0

Note: This question ran a little longer than I had planned. So, in summary:

  1. This a 'please help me debug this code' question.
  2. The first part of my question is why checking if (ptr) before deallocation doesn't stop a segfault
  3. The second part is how do I actually stop the segfault

I first present the stack trace from the segfault. Then I show the various methods and type definitions as I traced them back. Hopefully, this question and my thought process will be easy to follow (and answer). Now, for the actual question .....

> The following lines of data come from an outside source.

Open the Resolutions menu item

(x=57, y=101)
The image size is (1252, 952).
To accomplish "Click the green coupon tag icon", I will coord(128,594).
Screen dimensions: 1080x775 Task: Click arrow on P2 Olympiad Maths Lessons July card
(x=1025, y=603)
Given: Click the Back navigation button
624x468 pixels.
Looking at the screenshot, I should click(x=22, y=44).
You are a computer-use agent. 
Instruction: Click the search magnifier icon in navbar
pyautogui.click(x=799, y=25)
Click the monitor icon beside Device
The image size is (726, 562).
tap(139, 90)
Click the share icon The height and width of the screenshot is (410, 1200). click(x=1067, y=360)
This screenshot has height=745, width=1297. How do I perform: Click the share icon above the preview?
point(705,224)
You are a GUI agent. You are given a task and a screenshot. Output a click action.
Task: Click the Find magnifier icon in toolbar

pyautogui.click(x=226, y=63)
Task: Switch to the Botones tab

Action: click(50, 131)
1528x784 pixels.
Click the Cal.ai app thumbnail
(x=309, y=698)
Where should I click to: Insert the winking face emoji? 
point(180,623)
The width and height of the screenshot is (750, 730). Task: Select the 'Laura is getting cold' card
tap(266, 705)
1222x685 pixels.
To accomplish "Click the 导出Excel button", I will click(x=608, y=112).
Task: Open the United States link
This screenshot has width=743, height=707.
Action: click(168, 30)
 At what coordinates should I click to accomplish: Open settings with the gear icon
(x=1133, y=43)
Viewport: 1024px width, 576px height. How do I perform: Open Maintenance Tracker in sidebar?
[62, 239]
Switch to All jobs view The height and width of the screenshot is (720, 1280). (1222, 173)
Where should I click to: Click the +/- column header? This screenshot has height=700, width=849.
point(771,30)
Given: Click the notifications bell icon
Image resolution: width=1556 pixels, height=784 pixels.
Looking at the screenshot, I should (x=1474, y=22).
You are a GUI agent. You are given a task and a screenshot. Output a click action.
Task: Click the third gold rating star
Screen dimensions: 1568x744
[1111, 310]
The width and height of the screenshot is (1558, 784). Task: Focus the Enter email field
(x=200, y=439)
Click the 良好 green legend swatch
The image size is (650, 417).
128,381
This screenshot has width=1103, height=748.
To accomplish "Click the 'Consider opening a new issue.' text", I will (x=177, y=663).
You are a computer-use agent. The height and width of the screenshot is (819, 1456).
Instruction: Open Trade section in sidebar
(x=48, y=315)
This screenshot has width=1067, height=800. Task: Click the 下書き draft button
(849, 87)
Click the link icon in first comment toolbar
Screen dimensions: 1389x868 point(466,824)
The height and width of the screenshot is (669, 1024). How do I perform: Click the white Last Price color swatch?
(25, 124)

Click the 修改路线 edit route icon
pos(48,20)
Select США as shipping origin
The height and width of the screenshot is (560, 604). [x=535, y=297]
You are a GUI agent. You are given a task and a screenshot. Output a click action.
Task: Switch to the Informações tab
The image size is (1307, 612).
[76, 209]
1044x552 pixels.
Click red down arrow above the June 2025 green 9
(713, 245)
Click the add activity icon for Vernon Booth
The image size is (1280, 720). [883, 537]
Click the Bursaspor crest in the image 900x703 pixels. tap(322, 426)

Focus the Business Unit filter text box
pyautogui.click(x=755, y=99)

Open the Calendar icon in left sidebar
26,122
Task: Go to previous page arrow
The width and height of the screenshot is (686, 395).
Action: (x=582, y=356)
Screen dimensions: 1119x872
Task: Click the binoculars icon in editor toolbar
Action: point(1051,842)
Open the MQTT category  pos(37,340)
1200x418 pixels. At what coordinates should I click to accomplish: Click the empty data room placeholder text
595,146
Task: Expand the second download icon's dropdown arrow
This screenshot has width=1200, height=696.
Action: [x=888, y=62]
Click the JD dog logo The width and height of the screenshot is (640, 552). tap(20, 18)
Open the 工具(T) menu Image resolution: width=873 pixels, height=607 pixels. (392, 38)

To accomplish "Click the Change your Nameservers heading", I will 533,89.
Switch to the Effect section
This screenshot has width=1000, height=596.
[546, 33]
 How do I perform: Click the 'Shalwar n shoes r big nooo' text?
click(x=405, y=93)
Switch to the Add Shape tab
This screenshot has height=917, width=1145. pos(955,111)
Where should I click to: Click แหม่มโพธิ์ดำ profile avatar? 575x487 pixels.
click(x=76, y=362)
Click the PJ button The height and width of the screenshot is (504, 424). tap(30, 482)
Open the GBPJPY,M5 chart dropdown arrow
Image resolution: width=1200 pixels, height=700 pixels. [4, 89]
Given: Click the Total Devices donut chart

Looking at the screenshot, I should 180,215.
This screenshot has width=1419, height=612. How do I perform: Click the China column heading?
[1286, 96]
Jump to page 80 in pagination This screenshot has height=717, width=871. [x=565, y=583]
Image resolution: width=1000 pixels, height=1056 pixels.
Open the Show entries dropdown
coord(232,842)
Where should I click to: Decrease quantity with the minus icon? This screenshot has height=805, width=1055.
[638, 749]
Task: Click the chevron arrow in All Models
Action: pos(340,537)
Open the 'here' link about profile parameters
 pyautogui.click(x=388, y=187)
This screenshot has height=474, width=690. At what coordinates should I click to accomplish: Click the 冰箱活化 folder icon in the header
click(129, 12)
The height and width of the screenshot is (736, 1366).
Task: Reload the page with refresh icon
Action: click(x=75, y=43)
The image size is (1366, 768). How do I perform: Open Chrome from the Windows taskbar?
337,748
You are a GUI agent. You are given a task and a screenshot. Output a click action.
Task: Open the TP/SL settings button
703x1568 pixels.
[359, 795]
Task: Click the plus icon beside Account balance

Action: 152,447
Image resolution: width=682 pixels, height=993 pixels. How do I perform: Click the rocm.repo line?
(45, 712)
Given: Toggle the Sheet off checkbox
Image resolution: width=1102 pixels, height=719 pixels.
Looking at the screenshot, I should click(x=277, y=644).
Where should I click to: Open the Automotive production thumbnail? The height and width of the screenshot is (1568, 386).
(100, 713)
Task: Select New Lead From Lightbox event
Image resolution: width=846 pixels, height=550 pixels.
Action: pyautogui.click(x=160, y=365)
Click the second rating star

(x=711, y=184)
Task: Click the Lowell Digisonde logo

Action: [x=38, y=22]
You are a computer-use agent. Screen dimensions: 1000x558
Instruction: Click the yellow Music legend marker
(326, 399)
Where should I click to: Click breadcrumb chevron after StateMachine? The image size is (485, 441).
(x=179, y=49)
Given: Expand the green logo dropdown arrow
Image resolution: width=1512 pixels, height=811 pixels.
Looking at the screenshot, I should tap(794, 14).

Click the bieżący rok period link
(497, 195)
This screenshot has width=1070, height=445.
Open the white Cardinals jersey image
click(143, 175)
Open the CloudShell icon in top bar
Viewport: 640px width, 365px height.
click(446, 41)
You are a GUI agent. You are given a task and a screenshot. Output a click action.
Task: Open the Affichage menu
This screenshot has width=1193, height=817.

I am currently running unittests on deeplab-public-version2, which is a deep learning system built on top of Caffe. When I run one of the unittests, I get the following segfault:

$ ./.build_release/test/test_layer_factory.testbin 
Cuda number of devices: 1
Current device id: 0
Current device name: GeForce GTX 1080 with Max-Q Design
[==========] Running 4 tests from 4 test cases.
[----------] Global test environment set-up.
[----------] 1 test from LayerFactoryTest/0, where TypeParam = caffe::CPUDevice<float>
[ RUN      ] LayerFactoryTest/0.TestCreateLayer
*** Aborted at 1580356126 (unix time) try "date -d @1580356126" if you are using GNU date ***
PC: @     0x7f74c84d298d cfree
*** SIGSEGV (@0xe28) received by PID 17549 (TID 0x7f74cacda680) from PID 3624; stack trace: ***
    @     0x7f74c883e890 (unknown)
    @     0x7f74c84d298d cfree
    @     0x7f74c8e00ff1 deallocate()
    @     0x7f74c8f3367c caffe::DenseCRFLayer<>::DeAllocateAllData()
    @     0x7f74c8f36738 caffe::DenseCRFLayer<>::~DenseCRFLayer()
    @     0x7f74c8f36c09 caffe::DenseCRFLayer<>::~DenseCRFLayer()
    @     0x55f92259abc7 caffe::LayerFactoryTest_TestCreateLayer_Test<>::TestBody()
    @     0x55f9225b892a testing::internal::HandleExceptionsInMethodIfSupported<>()
    @     0x55f9225b10ca testing::Test::Run()
    @     0x55f9225b11ac testing::TestInfo::Run()
    @     0x55f9225b12e5 testing::TestCase::Run()
    @     0x55f9225b17a0 testing::internal::UnitTestImpl::RunAllTests()
    @     0x55f9225b18e7 testing::UnitTest::Run()
    @     0x55f9225967c1 main
    @     0x7f74c845cb97 __libc_start_main
    @     0x55f922596bba _start
Segmentation fault (core dumped)

I also get this fault when running the complete suite of unittests.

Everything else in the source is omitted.